Their truck plant is located in Union City, Indiana (a red state, which will be important later on as we will see).

So, this $2 billion company. How many trucks rolled off its assembly line in December, 2020? I don't know.

How many rolled off its assembly line in November, 2020?

I don't know that either.

But for the 4Q20, a whopping -- are you sitting down? -- a whopping seven trucks were built by the company. Seven trucks. And the company is worth $2 billion.

Okay.

But there is good news. The CEO says the company is scaling up [one would hope so]. 

We are facing various supply chain challenges, both internal and external," CEO Duane Hughes said on the company's Q4 earnings call Monday. "Given our backlog, we cannot sacrifice future build volume for current-year production. Scaling up manufacturing properly has to take precedence."

So, Workhorse will continue to take it slow, striving to build three of its composite-body battery-electric trucks a day in March with a plan to reach 10 trucks a day by the end of June.

The full-year goal of producing 1,800 trucks is a stretch, Hughes said. [At least he seems honest.]

The negligible volume also means Workhorse is paying more for parts and for delivery to the plant.

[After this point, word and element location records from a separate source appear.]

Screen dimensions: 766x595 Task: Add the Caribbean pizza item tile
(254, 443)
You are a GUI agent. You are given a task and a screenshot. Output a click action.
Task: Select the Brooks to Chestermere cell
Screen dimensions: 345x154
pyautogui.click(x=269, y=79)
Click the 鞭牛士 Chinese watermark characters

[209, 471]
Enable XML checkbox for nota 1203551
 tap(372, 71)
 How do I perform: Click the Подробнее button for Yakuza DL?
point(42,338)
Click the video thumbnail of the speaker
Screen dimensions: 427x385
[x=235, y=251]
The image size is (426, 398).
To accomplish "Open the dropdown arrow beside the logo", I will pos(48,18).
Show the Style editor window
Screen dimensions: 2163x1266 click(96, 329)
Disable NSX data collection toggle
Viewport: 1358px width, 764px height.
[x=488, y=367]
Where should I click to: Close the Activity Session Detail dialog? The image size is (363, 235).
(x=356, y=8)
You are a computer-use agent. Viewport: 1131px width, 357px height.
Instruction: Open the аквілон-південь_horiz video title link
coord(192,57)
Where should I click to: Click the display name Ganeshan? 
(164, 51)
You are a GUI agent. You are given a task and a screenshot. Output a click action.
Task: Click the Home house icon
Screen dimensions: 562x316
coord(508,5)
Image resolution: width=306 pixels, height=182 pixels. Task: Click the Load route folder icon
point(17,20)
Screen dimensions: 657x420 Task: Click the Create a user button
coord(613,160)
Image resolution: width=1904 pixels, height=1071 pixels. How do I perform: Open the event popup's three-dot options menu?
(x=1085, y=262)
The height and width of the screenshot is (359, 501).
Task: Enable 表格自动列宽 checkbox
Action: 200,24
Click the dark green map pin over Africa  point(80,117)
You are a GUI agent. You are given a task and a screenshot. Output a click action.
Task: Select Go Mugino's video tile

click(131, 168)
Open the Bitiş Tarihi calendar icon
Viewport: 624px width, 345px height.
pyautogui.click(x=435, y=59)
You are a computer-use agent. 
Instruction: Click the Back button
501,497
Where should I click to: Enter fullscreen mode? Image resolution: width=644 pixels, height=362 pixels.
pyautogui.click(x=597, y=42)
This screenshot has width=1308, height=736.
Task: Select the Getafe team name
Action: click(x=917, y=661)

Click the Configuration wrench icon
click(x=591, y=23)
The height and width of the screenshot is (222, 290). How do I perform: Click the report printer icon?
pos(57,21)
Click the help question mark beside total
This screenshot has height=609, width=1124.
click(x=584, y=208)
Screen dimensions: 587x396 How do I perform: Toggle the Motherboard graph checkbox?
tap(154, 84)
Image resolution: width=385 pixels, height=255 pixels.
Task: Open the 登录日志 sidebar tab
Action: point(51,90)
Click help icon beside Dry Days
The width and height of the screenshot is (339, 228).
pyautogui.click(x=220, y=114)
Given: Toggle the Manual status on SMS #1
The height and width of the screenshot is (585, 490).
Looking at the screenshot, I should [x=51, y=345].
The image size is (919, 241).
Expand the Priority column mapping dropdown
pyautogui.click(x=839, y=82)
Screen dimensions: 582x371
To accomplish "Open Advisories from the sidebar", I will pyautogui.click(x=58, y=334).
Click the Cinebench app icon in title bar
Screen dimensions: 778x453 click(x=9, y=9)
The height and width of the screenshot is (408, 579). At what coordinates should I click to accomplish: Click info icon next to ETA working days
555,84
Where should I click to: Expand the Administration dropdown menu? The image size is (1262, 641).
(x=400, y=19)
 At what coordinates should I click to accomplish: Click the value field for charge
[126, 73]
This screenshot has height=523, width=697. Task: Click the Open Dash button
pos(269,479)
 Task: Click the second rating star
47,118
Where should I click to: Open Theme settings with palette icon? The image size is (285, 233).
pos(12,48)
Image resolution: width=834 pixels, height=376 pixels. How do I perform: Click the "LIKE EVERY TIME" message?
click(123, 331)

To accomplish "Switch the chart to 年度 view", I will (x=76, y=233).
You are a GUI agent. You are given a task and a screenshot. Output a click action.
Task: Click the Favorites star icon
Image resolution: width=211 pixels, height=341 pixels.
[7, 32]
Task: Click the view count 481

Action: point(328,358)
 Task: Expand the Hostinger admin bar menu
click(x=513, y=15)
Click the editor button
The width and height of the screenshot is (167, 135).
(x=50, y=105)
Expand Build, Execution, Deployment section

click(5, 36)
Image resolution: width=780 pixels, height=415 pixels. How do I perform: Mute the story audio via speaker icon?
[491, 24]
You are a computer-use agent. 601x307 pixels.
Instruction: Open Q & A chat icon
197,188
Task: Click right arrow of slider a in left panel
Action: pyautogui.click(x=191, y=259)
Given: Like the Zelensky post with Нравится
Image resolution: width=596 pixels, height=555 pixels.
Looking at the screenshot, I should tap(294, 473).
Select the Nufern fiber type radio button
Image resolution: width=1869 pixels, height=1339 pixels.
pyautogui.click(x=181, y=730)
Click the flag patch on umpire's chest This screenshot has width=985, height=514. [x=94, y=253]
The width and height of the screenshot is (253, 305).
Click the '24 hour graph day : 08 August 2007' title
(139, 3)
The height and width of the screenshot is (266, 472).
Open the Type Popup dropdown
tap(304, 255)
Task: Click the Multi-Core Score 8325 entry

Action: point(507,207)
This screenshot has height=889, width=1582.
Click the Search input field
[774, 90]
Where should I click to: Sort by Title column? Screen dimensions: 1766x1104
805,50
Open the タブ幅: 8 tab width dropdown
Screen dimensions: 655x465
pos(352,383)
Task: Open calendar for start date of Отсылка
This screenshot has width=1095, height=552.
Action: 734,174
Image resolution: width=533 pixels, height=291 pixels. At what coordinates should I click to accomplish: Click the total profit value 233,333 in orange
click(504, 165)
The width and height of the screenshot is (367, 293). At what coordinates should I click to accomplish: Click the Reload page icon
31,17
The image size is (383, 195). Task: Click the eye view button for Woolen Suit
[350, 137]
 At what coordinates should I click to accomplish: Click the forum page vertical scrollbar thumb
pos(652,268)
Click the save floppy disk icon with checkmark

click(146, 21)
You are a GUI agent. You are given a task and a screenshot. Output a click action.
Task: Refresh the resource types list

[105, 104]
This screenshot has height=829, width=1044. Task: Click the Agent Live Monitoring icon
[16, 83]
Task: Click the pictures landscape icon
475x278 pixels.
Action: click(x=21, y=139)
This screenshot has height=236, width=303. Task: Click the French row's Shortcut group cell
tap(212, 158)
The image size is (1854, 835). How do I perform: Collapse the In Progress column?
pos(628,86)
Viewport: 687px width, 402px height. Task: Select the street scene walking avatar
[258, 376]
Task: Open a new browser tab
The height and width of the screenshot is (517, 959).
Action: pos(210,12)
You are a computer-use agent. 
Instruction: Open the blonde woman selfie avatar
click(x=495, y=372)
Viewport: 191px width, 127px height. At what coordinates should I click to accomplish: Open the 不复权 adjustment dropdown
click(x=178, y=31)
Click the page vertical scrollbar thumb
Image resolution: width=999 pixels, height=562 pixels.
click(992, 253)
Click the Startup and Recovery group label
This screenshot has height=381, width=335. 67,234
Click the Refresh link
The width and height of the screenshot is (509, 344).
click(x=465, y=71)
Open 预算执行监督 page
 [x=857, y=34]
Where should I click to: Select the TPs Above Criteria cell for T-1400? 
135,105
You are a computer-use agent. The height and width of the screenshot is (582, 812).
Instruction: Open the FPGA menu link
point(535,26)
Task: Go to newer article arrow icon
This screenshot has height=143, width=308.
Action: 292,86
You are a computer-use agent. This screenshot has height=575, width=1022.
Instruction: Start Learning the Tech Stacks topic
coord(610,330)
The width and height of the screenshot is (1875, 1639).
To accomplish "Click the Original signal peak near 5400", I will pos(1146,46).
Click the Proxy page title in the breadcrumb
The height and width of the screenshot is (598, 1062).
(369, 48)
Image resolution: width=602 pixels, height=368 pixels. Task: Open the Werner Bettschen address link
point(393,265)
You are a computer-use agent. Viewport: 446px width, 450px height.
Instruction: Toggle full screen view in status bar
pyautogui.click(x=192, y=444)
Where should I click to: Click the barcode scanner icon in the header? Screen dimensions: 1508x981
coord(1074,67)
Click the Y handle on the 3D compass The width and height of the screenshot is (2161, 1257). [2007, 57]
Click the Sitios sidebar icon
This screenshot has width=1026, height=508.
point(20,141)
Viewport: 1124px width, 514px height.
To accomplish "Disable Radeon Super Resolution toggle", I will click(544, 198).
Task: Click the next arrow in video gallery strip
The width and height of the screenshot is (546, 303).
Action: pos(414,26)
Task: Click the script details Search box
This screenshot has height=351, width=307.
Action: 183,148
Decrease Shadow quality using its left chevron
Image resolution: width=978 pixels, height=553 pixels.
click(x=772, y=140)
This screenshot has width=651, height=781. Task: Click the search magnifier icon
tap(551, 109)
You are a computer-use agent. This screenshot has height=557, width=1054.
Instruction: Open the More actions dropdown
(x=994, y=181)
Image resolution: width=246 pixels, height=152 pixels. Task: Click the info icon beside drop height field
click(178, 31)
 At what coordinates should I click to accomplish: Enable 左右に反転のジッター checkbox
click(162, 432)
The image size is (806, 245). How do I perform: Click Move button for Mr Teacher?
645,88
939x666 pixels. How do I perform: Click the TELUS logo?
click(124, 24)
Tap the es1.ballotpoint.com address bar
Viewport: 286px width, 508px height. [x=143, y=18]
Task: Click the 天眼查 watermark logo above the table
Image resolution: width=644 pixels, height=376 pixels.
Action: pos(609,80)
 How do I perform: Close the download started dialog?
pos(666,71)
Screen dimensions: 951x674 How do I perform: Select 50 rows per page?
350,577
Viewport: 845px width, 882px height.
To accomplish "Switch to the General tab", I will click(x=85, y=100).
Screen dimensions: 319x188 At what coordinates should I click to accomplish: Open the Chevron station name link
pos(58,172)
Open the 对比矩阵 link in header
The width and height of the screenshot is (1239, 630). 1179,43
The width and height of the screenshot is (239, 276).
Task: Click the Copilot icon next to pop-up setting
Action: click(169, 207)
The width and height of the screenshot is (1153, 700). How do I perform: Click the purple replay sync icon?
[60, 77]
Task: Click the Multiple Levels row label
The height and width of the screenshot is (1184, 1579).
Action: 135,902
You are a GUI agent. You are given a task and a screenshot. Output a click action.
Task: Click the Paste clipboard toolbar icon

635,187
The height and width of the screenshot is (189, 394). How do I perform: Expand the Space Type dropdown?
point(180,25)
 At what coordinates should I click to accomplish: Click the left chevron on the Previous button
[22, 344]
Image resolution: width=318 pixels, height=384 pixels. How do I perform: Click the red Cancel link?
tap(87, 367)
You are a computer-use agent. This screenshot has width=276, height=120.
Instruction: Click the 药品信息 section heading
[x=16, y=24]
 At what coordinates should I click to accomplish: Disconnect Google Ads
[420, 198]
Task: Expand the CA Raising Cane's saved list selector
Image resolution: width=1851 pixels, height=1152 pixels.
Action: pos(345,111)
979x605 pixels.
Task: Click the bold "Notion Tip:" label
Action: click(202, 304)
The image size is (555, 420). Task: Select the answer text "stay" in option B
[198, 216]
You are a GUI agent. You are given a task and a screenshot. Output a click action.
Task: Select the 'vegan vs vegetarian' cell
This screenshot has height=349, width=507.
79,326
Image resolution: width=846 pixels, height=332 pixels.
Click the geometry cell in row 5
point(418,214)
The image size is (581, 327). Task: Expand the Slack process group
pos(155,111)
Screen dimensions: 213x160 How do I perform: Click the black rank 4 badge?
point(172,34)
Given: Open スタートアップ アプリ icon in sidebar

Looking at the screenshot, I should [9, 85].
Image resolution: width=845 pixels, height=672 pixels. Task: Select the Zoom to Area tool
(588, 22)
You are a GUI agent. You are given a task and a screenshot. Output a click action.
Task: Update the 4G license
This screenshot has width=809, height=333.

Now, back to that "red state" bit.

See another Freightwaves article, dated March 1, 2021:

Workhorse Group will meet face-to-face with the U.S. Postal Service on Wednesday and may fight to be included in the program for next-generation mail delivery trucks. 
The Cincinnati-based company was stunned last Tuesday when the Postal Service awarded a 10-year contract worth an initial $482 million to defense contractor Oshkosh Truck Co. for the Next Generation Delivery Vehicles. 
Workhorse was the only finalist in the competition offering a full battery-electric vehicle (BEV). 
Oshkosh submitted a gasoline-powered prototype for evaluation. 
It recently said it could provide about 10% electric trucks within the 50,000 to 165,000 mail trucks initially planned. 
Politics are becoming a factor in the Postal Service award, which followed years of delays. 
Postmaster General Louis DeJoy, a holdover from the Trump administration, reports to a nine-member board of governors. Three members were appointed by Trump. 
President Joe Biden recently filled three openings.Biden signed an executive order Jan. 25 requiring the nation’s 645,000-vehicle fleet to convert to electric vehicles. The Postal Service accounts for about 35% of those. 
DeJoy told a congressional subcommittee that he did not see reduced maintenance cost of electric vehicles providing a significant advantage over internal combustion engines. He also said charging infrastructure was expensive compared to maintenance. 
Both Ohio, home to Workhorse, and Wisconsin, which is Oshkosh’s base, are hotly contested states politically. Trump won Ohio in the November presidential election. Biden was victorious in Wisconsin.